(Stored records)

BEGIN

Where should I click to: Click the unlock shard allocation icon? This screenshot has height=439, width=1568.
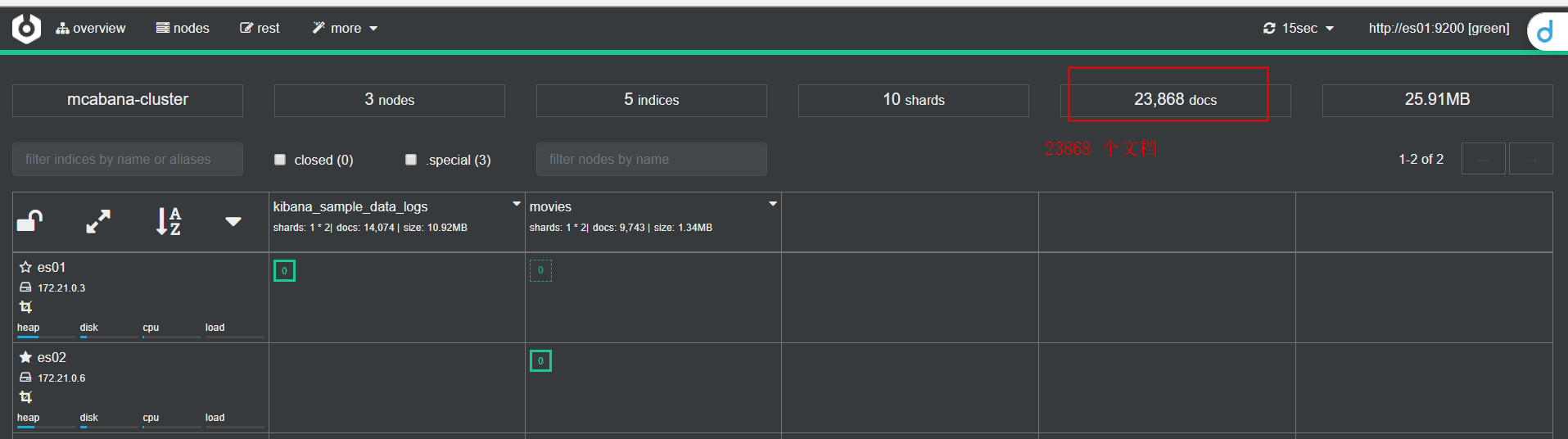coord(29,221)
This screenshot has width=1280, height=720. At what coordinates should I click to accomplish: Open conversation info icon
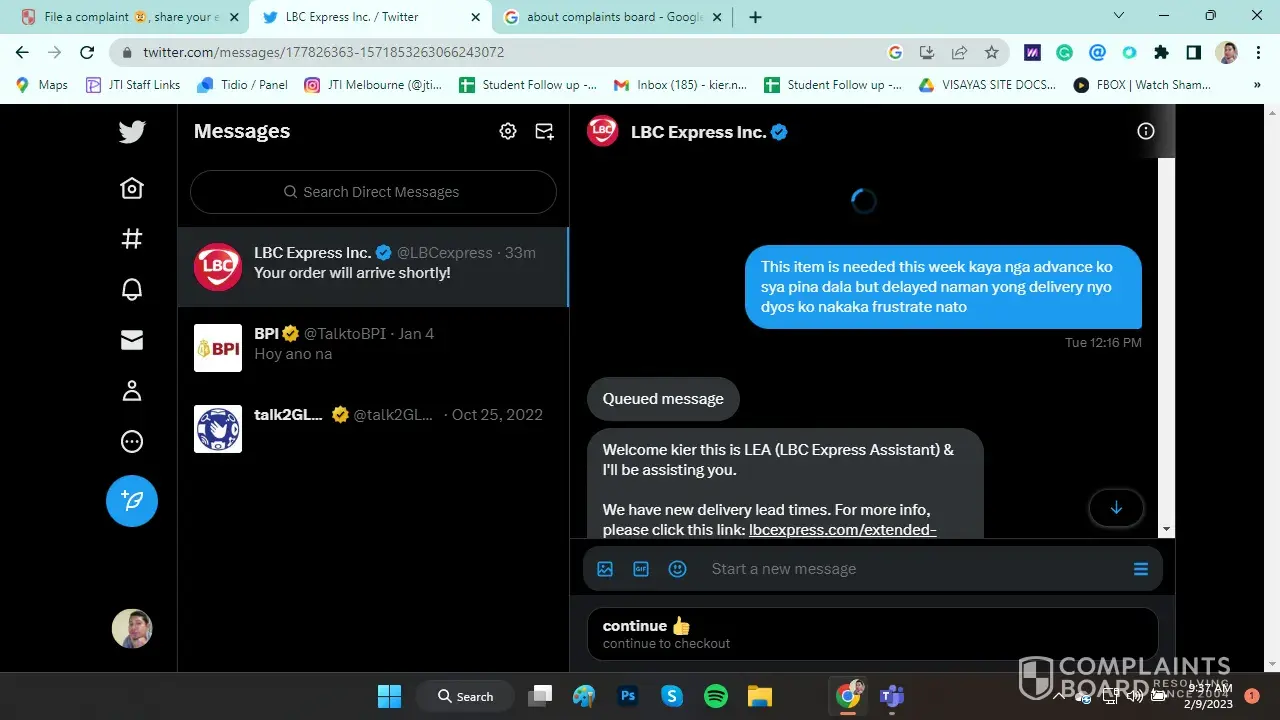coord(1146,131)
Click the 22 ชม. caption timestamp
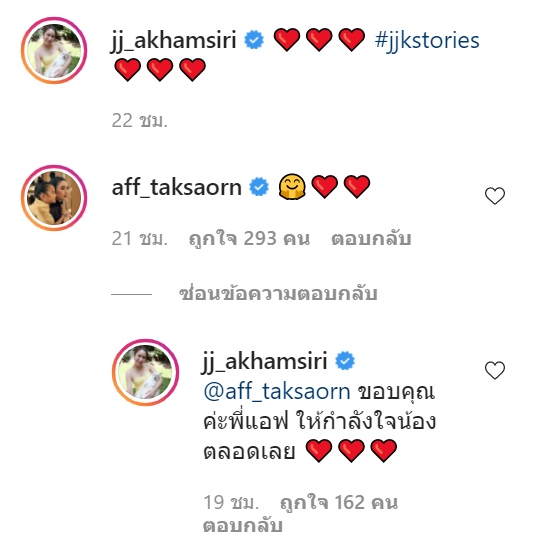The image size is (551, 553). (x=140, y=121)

END

→ **Prompt**:
Write every entry out again exactly, dropping the pictures.

→ **Result of the task**:
Where should I click to: Click the unlock shard allocation icon? This screenshot has height=439, width=1568.
coord(29,221)
This screenshot has width=1280, height=720. At what coordinates should I click to accomplish: Open conversation info icon
coord(1146,131)
Click the 22 ชม. caption timestamp
The image size is (551, 553). (x=140, y=121)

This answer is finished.